- DATA LINES:
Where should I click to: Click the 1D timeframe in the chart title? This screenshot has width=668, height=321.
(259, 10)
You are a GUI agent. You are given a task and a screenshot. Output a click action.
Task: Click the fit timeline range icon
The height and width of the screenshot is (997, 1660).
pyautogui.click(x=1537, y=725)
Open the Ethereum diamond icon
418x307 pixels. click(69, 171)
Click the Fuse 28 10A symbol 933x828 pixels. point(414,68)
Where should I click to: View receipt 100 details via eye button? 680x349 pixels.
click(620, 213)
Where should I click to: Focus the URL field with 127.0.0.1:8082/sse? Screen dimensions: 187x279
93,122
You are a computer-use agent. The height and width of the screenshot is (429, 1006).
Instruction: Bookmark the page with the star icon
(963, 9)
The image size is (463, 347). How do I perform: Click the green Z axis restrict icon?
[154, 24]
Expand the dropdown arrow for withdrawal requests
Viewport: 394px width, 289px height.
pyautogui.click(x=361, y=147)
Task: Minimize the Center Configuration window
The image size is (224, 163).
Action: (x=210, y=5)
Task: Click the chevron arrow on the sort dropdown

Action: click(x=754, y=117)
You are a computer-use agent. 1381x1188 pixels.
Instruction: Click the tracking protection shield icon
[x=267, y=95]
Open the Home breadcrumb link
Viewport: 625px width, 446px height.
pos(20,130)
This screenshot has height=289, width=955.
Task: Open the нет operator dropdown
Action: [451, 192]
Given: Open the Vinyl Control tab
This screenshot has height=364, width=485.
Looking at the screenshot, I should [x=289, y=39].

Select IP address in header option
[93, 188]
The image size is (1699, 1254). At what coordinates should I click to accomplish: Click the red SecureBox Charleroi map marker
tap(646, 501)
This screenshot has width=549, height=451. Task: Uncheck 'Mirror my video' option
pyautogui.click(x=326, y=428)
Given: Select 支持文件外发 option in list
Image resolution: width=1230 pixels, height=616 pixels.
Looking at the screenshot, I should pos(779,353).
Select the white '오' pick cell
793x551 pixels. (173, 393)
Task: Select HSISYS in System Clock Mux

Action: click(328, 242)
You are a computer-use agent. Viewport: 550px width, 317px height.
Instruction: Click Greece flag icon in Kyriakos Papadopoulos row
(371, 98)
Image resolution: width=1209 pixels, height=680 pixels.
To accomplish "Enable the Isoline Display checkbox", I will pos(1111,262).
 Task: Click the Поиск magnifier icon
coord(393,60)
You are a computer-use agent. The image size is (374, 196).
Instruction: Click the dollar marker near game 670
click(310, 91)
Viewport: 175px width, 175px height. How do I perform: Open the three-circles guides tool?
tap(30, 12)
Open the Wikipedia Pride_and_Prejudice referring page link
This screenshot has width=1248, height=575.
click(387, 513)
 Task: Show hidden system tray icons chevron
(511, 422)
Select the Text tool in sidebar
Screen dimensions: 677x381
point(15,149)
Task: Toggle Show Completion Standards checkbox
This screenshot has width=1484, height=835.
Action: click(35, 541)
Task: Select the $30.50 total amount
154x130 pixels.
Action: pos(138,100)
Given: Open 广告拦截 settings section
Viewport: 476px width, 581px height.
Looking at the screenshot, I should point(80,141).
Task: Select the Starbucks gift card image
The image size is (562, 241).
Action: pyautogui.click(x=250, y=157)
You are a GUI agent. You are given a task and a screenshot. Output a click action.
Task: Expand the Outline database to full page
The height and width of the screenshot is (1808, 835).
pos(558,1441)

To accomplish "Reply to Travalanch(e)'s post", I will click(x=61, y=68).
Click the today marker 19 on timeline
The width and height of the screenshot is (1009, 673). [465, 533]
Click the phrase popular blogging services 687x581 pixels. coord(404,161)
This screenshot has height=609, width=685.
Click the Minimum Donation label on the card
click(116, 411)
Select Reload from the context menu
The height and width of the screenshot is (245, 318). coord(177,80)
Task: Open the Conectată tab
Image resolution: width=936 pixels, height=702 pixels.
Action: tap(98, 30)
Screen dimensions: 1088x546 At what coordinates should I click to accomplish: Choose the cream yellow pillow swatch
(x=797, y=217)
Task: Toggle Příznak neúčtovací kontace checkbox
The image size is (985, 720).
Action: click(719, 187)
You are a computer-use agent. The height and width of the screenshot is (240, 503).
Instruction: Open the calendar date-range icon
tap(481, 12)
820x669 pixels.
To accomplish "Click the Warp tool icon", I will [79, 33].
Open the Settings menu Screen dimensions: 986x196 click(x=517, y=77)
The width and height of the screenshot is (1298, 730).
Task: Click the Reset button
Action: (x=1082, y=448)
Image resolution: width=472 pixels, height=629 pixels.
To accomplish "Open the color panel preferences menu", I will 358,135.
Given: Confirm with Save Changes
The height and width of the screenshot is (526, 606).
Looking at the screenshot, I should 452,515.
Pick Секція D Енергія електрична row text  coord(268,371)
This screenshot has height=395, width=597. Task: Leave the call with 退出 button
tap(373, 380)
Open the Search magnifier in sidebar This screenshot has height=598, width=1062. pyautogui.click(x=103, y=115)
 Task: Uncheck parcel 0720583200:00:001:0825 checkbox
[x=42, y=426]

- PROMPT:
Write out every one of the rows above, keeping each line exactly as it appears.

- OUTPUT BELOW:
Where should I click to: Click the 1D timeframe in the chart title? This screenshot has width=668, height=321.
(259, 10)
You are a GUI agent. You are given a task and a screenshot. Output a click action.
Task: Click the fit timeline range icon
The height and width of the screenshot is (997, 1660).
pyautogui.click(x=1537, y=725)
Open the Ethereum diamond icon
418x307 pixels. click(69, 171)
Click the Fuse 28 10A symbol 933x828 pixels. point(414,68)
Where should I click to: View receipt 100 details via eye button? 680x349 pixels.
click(620, 213)
Where should I click to: Focus the URL field with 127.0.0.1:8082/sse? Screen dimensions: 187x279
93,122
You are a computer-use agent. The height and width of the screenshot is (429, 1006).
Instruction: Bookmark the page with the star icon
(963, 9)
The image size is (463, 347). How do I perform: Click the green Z axis restrict icon?
[154, 24]
Expand the dropdown arrow for withdrawal requests
Viewport: 394px width, 289px height.
pyautogui.click(x=361, y=147)
Task: Minimize the Center Configuration window
The image size is (224, 163).
Action: (x=210, y=5)
Task: Click the chevron arrow on the sort dropdown

Action: click(x=754, y=117)
You are a computer-use agent. 1381x1188 pixels.
Instruction: Click the tracking protection shield icon
[x=267, y=95]
Open the Home breadcrumb link
Viewport: 625px width, 446px height.
pos(20,130)
This screenshot has height=289, width=955.
Task: Open the нет operator dropdown
Action: [451, 192]
Given: Open the Vinyl Control tab
This screenshot has height=364, width=485.
Looking at the screenshot, I should [x=289, y=39].

Select IP address in header option
[93, 188]
The image size is (1699, 1254). At what coordinates should I click to accomplish: Click the red SecureBox Charleroi map marker
tap(646, 501)
This screenshot has width=549, height=451. Task: Uncheck 'Mirror my video' option
pyautogui.click(x=326, y=428)
Given: Select 支持文件外发 option in list
Image resolution: width=1230 pixels, height=616 pixels.
Looking at the screenshot, I should pos(779,353).
Select the white '오' pick cell
793x551 pixels. (173, 393)
Task: Select HSISYS in System Clock Mux

Action: click(328, 242)
You are a computer-use agent. Viewport: 550px width, 317px height.
Instruction: Click Greece flag icon in Kyriakos Papadopoulos row
(371, 98)
Image resolution: width=1209 pixels, height=680 pixels.
To accomplish "Enable the Isoline Display checkbox", I will pos(1111,262).
 Task: Click the Поиск magnifier icon
coord(393,60)
You are a computer-use agent. The image size is (374, 196).
Instruction: Click the dollar marker near game 670
click(310, 91)
Viewport: 175px width, 175px height. How do I perform: Open the three-circles guides tool?
tap(30, 12)
Open the Wikipedia Pride_and_Prejudice referring page link
This screenshot has width=1248, height=575.
click(387, 513)
 Task: Show hidden system tray icons chevron
(511, 422)
Select the Text tool in sidebar
Screen dimensions: 677x381
point(15,149)
Task: Toggle Show Completion Standards checkbox
This screenshot has width=1484, height=835.
Action: click(35, 541)
Task: Select the $30.50 total amount
154x130 pixels.
Action: pos(138,100)
Given: Open 广告拦截 settings section
Viewport: 476px width, 581px height.
Looking at the screenshot, I should point(80,141).
Task: Select the Starbucks gift card image
The image size is (562, 241).
Action: pyautogui.click(x=250, y=157)
You are a GUI agent. You are given a task and a screenshot. Output a click action.
Task: Expand the Outline database to full page
The height and width of the screenshot is (1808, 835).
pos(558,1441)

To accomplish "Reply to Travalanch(e)'s post", I will click(x=61, y=68).
Click the today marker 19 on timeline
The width and height of the screenshot is (1009, 673). [465, 533]
Click the phrase popular blogging services 687x581 pixels. coord(404,161)
This screenshot has height=609, width=685.
Click the Minimum Donation label on the card
click(116, 411)
Select Reload from the context menu
The height and width of the screenshot is (245, 318). coord(177,80)
Task: Open the Conectată tab
Image resolution: width=936 pixels, height=702 pixels.
Action: tap(98, 30)
Screen dimensions: 1088x546 At what coordinates should I click to accomplish: Choose the cream yellow pillow swatch
(x=797, y=217)
Task: Toggle Příznak neúčtovací kontace checkbox
The image size is (985, 720).
Action: click(719, 187)
You are a computer-use agent. The height and width of the screenshot is (240, 503).
Instruction: Open the calendar date-range icon
tap(481, 12)
820x669 pixels.
To accomplish "Click the Warp tool icon", I will [79, 33].
Open the Settings menu Screen dimensions: 986x196 click(x=517, y=77)
The width and height of the screenshot is (1298, 730).
Task: Click the Reset button
Action: (x=1082, y=448)
Image resolution: width=472 pixels, height=629 pixels.
To accomplish "Open the color panel preferences menu", I will 358,135.
Given: Confirm with Save Changes
The height and width of the screenshot is (526, 606).
Looking at the screenshot, I should 452,515.
Pick Секція D Енергія електрична row text  coord(268,371)
This screenshot has height=395, width=597. Task: Leave the call with 退出 button
tap(373, 380)
Open the Search magnifier in sidebar This screenshot has height=598, width=1062. pyautogui.click(x=103, y=115)
 Task: Uncheck parcel 0720583200:00:001:0825 checkbox
[x=42, y=426]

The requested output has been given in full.